(CONSIGNE):
Recopiez intégralement et à l'identique le passage sur l'accueil réservé par Milan aux troupes françaises.

(SÉLECTION):
--------------------------------

Je ne pus donc d’abord juger Milan que sur quelques faubourgs déserts, car tout le sang de cette ville passionnée affluait en ce moment à son cœur. Cependant, nos troupes établies dans les campemens qui leur étaient assignés, le maréchal Canrobert voulut se rendre au quartier impérial. Je vis alors dans toute sa splendeur le spectacle désiré. Milan avait l’aspect d’une ville où vient de s’accomplir une révolution, mais une révolution sans épouvante et sans larmes. On y sentait d’abord cette vie étrange, expansive, qui, à des heures brûlantes et rapides, inonde tout à coup de grandes cités. Les rues étaient encombrées de cette foule où se confondent tous les rangs, où tous les regards s’interrogent, où tous les cœurs se répondent, enfin où se montrent, enchanteurs et dangereux fantômes, ces visions que les peuples n’oublient plus quand elles leur sont apparues une fois. Malgré le nombre de Français qu’il avait déjà salués, l’enthousiasme milanais n’était point las. En se dirigeant vers le quartier impérial, notre état-major glana encore nombre d’acclamations et de fleurs.

--------------------------------

(EXTRAIT DE DONNÉES):
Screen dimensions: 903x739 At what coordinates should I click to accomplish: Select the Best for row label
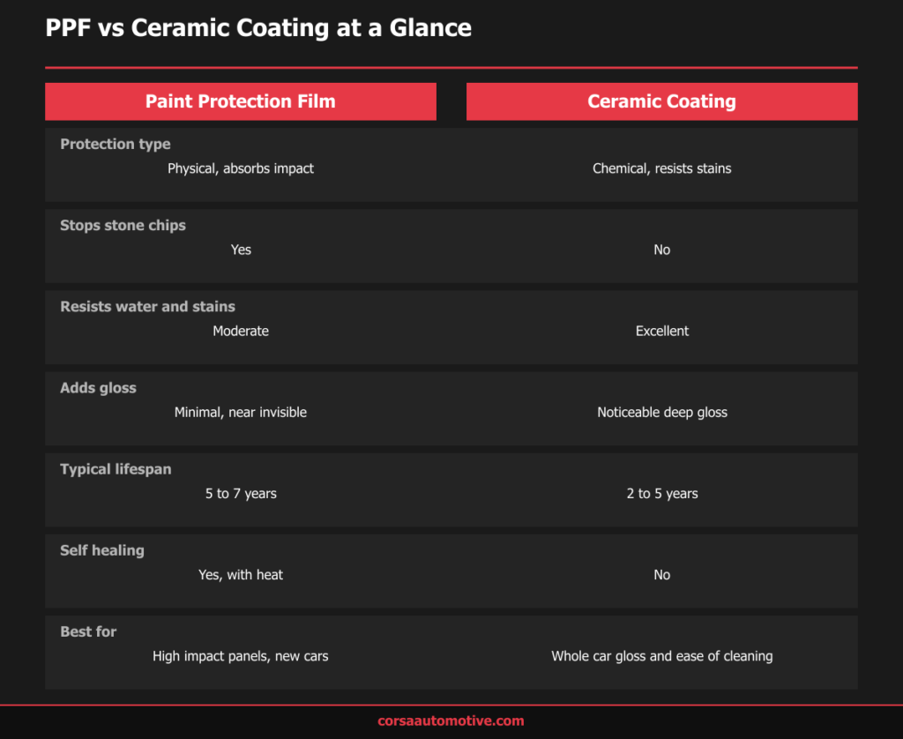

--------------------------------

(RÉSULTAT ATTENDU):
Je ne pus donc d’abord juger Milan que sur quelques faubourgs déserts, car tout le sang de cette ville passionnée affluait en ce moment à son cœur. Cependant, nos troupes établies dans les campemens qui leur étaient assignés, le maréchal Canrobert voulut se rendre au quartier impérial. Je vis alors dans toute sa splendeur le spectacle désiré. Milan avait l’aspect d’une ville où vient de s’accomplir une révolution, mais une révolution sans épouvante et sans larmes. On y sentait d’abord cette vie étrange, expansive, qui, à des heures brûlantes et rapides, inonde tout à coup de grandes cités. Les rues étaient encombrées de cette foule où se confondent tous les rangs, où tous les regards s’interrogent, où tous les cœurs se répondent, enfin où se montrent, enchanteurs et dangereux fantômes, ces visions que les peuples n’oublient plus quand elles leur sont apparues une fois. Malgré le nombre de Français qu’il avait déjà salués, l’enthousiasme milanais n’était point las. En se dirigeant vers le quartier impérial, notre état-major glana encore nombre d’acclamations et de fleurs.